[Stored data]
◆ ◆ ◆ ◆ ◆

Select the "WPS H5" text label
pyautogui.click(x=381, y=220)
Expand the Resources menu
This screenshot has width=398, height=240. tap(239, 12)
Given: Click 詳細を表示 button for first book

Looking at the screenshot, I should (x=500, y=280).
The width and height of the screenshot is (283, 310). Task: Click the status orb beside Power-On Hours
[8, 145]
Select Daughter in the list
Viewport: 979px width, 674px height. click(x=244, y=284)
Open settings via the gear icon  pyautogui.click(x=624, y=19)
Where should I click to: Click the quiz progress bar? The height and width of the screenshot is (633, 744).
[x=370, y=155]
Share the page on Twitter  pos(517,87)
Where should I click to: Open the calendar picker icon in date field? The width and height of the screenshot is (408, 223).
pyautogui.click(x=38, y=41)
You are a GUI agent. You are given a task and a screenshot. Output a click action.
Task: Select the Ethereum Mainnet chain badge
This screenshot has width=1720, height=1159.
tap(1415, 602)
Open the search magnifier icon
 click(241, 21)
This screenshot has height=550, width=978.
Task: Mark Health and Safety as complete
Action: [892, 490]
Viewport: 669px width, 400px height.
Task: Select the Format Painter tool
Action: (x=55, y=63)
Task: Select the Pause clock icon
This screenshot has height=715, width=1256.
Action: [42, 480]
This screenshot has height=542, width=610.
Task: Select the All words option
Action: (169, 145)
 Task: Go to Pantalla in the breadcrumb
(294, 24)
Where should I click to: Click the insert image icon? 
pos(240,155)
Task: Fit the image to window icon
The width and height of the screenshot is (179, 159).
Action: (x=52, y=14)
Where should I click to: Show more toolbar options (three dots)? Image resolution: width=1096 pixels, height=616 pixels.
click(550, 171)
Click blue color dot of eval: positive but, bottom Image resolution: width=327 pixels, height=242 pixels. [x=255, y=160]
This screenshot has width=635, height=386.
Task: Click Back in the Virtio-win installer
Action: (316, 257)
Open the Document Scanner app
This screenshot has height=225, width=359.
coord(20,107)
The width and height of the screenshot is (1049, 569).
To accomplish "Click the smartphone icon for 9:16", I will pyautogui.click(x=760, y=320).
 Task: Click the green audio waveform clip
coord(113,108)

◆ ◆ ◆ ◆ ◆

PROBLEM REQUIREMENTS: With nothing omitted, set down all of the records again.

ANSWER AREA:
Select the "WPS H5" text label
pyautogui.click(x=381, y=220)
Expand the Resources menu
This screenshot has width=398, height=240. tap(239, 12)
Given: Click 詳細を表示 button for first book

Looking at the screenshot, I should (x=500, y=280).
The width and height of the screenshot is (283, 310). Task: Click the status orb beside Power-On Hours
[8, 145]
Select Daughter in the list
Viewport: 979px width, 674px height. click(x=244, y=284)
Open settings via the gear icon  pyautogui.click(x=624, y=19)
Where should I click to: Click the quiz progress bar? The height and width of the screenshot is (633, 744).
[x=370, y=155]
Share the page on Twitter  pos(517,87)
Where should I click to: Open the calendar picker icon in date field? The width and height of the screenshot is (408, 223).
pyautogui.click(x=38, y=41)
You are a GUI agent. You are given a task and a screenshot. Output a click action.
Task: Select the Ethereum Mainnet chain badge
This screenshot has width=1720, height=1159.
tap(1415, 602)
Open the search magnifier icon
 click(241, 21)
This screenshot has height=550, width=978.
Task: Mark Health and Safety as complete
Action: [892, 490]
Viewport: 669px width, 400px height.
Task: Select the Format Painter tool
Action: (x=55, y=63)
Task: Select the Pause clock icon
This screenshot has height=715, width=1256.
Action: [42, 480]
This screenshot has height=542, width=610.
Task: Select the All words option
Action: (169, 145)
 Task: Go to Pantalla in the breadcrumb
(294, 24)
Where should I click to: Click the insert image icon? 
pos(240,155)
Task: Fit the image to window icon
The width and height of the screenshot is (179, 159).
Action: (x=52, y=14)
Where should I click to: Show more toolbar options (three dots)? Image resolution: width=1096 pixels, height=616 pixels.
click(550, 171)
Click blue color dot of eval: positive but, bottom Image resolution: width=327 pixels, height=242 pixels. [x=255, y=160]
This screenshot has width=635, height=386.
Task: Click Back in the Virtio-win installer
Action: (316, 257)
Open the Document Scanner app
This screenshot has height=225, width=359.
coord(20,107)
The width and height of the screenshot is (1049, 569).
To accomplish "Click the smartphone icon for 9:16", I will pyautogui.click(x=760, y=320).
 Task: Click the green audio waveform clip
coord(113,108)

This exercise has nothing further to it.